═════ PROVIDED DATA ═════

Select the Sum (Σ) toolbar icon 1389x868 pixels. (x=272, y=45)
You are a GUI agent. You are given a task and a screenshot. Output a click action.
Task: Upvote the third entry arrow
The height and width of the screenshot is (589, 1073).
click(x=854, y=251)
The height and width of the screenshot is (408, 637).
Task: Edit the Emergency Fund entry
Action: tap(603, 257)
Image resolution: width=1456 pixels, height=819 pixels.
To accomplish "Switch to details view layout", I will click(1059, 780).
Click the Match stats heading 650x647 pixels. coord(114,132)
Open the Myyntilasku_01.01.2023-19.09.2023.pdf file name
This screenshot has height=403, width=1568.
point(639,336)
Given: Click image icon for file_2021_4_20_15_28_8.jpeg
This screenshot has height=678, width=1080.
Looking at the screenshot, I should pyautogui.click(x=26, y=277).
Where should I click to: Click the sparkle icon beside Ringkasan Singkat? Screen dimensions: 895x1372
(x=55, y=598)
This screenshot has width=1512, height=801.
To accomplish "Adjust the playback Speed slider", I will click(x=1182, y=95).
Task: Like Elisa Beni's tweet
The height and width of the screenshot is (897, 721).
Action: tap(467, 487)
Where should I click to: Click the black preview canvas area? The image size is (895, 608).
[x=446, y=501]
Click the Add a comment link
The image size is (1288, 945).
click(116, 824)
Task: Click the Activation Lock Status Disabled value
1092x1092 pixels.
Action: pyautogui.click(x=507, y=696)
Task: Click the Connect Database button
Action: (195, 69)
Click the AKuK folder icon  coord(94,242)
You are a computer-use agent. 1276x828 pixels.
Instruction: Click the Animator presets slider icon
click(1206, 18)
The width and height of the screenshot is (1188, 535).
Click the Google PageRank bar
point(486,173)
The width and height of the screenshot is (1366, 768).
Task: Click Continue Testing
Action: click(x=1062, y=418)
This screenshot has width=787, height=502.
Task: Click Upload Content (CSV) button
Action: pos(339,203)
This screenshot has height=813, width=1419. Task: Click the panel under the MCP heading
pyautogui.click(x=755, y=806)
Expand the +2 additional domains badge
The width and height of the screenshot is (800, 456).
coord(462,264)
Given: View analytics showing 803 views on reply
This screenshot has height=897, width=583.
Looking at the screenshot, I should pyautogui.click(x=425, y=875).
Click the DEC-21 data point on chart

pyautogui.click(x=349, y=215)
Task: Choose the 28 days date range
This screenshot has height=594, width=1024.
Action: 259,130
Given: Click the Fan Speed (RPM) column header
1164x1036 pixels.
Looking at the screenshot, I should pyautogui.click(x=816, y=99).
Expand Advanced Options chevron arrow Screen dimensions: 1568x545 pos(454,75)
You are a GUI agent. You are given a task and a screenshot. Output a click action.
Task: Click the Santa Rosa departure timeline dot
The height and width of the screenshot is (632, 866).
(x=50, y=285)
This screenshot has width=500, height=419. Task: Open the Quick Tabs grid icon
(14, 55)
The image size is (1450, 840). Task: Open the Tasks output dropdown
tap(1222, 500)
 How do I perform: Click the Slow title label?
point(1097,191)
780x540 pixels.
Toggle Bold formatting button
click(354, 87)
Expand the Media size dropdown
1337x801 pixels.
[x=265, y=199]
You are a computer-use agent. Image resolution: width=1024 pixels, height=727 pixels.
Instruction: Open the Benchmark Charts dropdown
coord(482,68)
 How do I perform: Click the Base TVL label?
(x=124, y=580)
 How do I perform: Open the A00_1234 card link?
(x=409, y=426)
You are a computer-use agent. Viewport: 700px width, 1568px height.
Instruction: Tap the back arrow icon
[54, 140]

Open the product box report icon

═════

_THE PROBLEM_:
In the items above, replace "How do I perform" with "How can I perform" wherever it occurs, leaving every other part of the lines unchanged.

_EXERCISE OUTPUT_:
Select the Sum (Σ) toolbar icon 1389x868 pixels. (x=272, y=45)
You are a GUI agent. You are given a task and a screenshot. Output a click action.
Task: Upvote the third entry arrow
The height and width of the screenshot is (589, 1073).
click(x=854, y=251)
The height and width of the screenshot is (408, 637).
Task: Edit the Emergency Fund entry
Action: tap(603, 257)
Image resolution: width=1456 pixels, height=819 pixels.
To accomplish "Switch to details view layout", I will click(1059, 780).
Click the Match stats heading 650x647 pixels. coord(114,132)
Open the Myyntilasku_01.01.2023-19.09.2023.pdf file name
This screenshot has height=403, width=1568.
point(639,336)
Given: Click image icon for file_2021_4_20_15_28_8.jpeg
This screenshot has height=678, width=1080.
Looking at the screenshot, I should pyautogui.click(x=26, y=277).
Where should I click to: Click the sparkle icon beside Ringkasan Singkat? Screen dimensions: 895x1372
(x=55, y=598)
This screenshot has width=1512, height=801.
To accomplish "Adjust the playback Speed slider", I will click(x=1182, y=95).
Task: Like Elisa Beni's tweet
The height and width of the screenshot is (897, 721).
Action: tap(467, 487)
Where should I click to: Click the black preview canvas area? The image size is (895, 608).
[x=446, y=501]
Click the Add a comment link
The image size is (1288, 945).
click(116, 824)
Task: Click the Activation Lock Status Disabled value
1092x1092 pixels.
Action: pyautogui.click(x=507, y=696)
Task: Click the Connect Database button
Action: (195, 69)
Click the AKuK folder icon  coord(94,242)
You are a computer-use agent. 1276x828 pixels.
Instruction: Click the Animator presets slider icon
click(1206, 18)
The width and height of the screenshot is (1188, 535).
Click the Google PageRank bar
point(486,173)
The width and height of the screenshot is (1366, 768).
Task: Click Continue Testing
Action: click(x=1062, y=418)
This screenshot has width=787, height=502.
Task: Click Upload Content (CSV) button
Action: pos(339,203)
This screenshot has height=813, width=1419. Task: Click the panel under the MCP heading
pyautogui.click(x=755, y=806)
Expand the +2 additional domains badge
The width and height of the screenshot is (800, 456).
coord(462,264)
Given: View analytics showing 803 views on reply
This screenshot has height=897, width=583.
Looking at the screenshot, I should pyautogui.click(x=425, y=875).
Click the DEC-21 data point on chart

pyautogui.click(x=349, y=215)
Task: Choose the 28 days date range
This screenshot has height=594, width=1024.
Action: 259,130
Given: Click the Fan Speed (RPM) column header
1164x1036 pixels.
Looking at the screenshot, I should pyautogui.click(x=816, y=99).
Expand Advanced Options chevron arrow Screen dimensions: 1568x545 pos(454,75)
You are a GUI agent. You are given a task and a screenshot. Output a click action.
Task: Click the Santa Rosa departure timeline dot
The height and width of the screenshot is (632, 866).
(x=50, y=285)
This screenshot has width=500, height=419. Task: Open the Quick Tabs grid icon
(14, 55)
The image size is (1450, 840). Task: Open the Tasks output dropdown
tap(1222, 500)
 How can I perform: Click the Slow title label?
point(1097,191)
780x540 pixels.
Toggle Bold formatting button
click(354, 87)
Expand the Media size dropdown
1337x801 pixels.
[x=265, y=199]
You are a computer-use agent. Image resolution: width=1024 pixels, height=727 pixels.
Instruction: Open the Benchmark Charts dropdown
coord(482,68)
 How can I perform: Click the Base TVL label?
(x=124, y=580)
 How can I perform: Open the A00_1234 card link?
(x=409, y=426)
You are a computer-use agent. Viewport: 700px width, 1568px height.
Instruction: Tap the back arrow icon
[54, 140]

Open the product box report icon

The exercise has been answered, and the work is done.